§ Work to complete
Rewrite the reading list below between "Age Group: 16+" and "versus free will.", inclusive, swapping "Antichrist" for "Beast".

§ Given passage

Genre: Historical fiction

Why it's worth a read: O'Brien's collection of Vietnam War stories blurs the line between fact and fiction, but he's not lying to sell books. Quite the opposite, actually. Central to The Things They Carried is the philosophy that fiction can be every bit as truthful as fact. Fact is mostly irrelevant in O'Brien's work. What matters are the stories themselves, vignettes that represent the highlights (and lowlights) of our core identities. Those stories are, for O'Brien's semi-autobiographical protagonist, what kept him going during the War; little reminders of man's potential to feel – scared, happy, lonely, horny, homesick, serene – whilst O'Brien and his platoon trudge through swamps of mind-numbing paranoia. For his readers, O'Brien offers up 21 short, well-wrought stories for us to carry: a collection of memories that run the gamut from grotesque viscera to the visceral truths at the heart of human existence. 

7. Good Omens by Terry Pratchett & Neil Gaiman

Source: ytimg

Age Group: 16+

Genre: Fantasy, Comedy

Why it's worth a read: Pratchett and Gaiman will have you laughing all the way through this witty fantasy about the birth of the Antichrist. The book begins at The End where, on the eve of the Apocalypse, an angel and a demon –uncomfortable with the end of mankind for their own reasons – come together to raise the Antichrist from afar, ensuring that he grows up right and doesn't end the world. Unfortunately, the boy everyone believes to be the Antichrist is actually just a normal 11-year-old kid. The real Antichrist lives in small-town Britain, with zero knowledge of his destiny as The Devil incarnate. Good Omens is farcical, for sure, and a really fun one at that, but it's also an interesting thought experiment on the idea of destiny versus free will.

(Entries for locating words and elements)
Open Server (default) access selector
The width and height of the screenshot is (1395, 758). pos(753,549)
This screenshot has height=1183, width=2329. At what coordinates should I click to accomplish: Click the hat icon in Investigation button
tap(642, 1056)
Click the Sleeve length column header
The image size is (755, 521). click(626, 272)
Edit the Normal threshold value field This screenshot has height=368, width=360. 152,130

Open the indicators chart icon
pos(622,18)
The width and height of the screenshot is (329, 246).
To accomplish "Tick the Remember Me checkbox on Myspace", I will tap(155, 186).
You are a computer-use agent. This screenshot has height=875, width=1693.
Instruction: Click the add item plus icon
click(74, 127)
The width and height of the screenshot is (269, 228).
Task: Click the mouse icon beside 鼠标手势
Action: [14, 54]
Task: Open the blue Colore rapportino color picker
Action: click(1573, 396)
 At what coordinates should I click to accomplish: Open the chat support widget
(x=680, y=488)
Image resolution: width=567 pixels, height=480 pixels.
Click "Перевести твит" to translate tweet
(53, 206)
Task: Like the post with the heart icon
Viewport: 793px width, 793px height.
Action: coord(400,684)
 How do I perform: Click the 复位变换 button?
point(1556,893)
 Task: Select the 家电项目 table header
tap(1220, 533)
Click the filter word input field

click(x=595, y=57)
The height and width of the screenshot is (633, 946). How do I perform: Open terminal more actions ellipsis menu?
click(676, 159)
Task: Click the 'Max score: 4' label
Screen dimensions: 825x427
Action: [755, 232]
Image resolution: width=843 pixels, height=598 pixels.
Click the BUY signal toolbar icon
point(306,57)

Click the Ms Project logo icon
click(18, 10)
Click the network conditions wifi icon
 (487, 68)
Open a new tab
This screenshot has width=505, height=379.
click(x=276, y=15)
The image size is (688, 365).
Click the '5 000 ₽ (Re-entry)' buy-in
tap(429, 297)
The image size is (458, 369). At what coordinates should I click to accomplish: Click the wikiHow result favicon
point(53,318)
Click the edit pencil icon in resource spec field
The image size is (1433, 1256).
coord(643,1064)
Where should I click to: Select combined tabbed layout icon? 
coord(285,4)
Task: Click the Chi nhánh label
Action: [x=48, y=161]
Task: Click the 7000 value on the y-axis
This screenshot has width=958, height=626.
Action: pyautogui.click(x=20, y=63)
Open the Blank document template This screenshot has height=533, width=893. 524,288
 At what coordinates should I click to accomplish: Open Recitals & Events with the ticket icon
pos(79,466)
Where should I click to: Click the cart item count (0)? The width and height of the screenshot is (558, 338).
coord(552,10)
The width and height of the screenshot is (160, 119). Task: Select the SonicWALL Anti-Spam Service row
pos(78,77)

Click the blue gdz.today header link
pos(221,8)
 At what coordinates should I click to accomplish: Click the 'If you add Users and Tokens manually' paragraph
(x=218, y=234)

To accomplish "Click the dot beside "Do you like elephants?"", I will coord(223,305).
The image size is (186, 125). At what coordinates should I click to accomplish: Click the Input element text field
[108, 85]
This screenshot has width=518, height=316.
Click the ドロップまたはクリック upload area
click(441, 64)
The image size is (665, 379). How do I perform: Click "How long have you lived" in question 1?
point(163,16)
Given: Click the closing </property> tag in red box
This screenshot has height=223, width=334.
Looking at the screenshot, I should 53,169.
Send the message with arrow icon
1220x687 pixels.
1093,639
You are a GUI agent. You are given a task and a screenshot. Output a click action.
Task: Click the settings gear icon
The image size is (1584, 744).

§ Written response
Age Group: 16+

Genre: Fantasy, Comedy

Why it's worth a read: Pratchett and Gaiman will have you laughing all the way through this witty fantasy about the birth of the Beast. The book begins at The End where, on the eve of the Apocalypse, an angel and a demon –uncomfortable with the end of mankind for their own reasons – come together to raise the Beast from afar, ensuring that he grows up right and doesn't end the world. Unfortunately, the boy everyone believes to be the Beast is actually just a normal 11-year-old kid. The real Beast lives in small-town Britain, with zero knowledge of his destiny as The Devil incarnate. Good Omens is farcical, for sure, and a really fun one at that, but it's also an interesting thought experiment on the idea of destiny versus free will.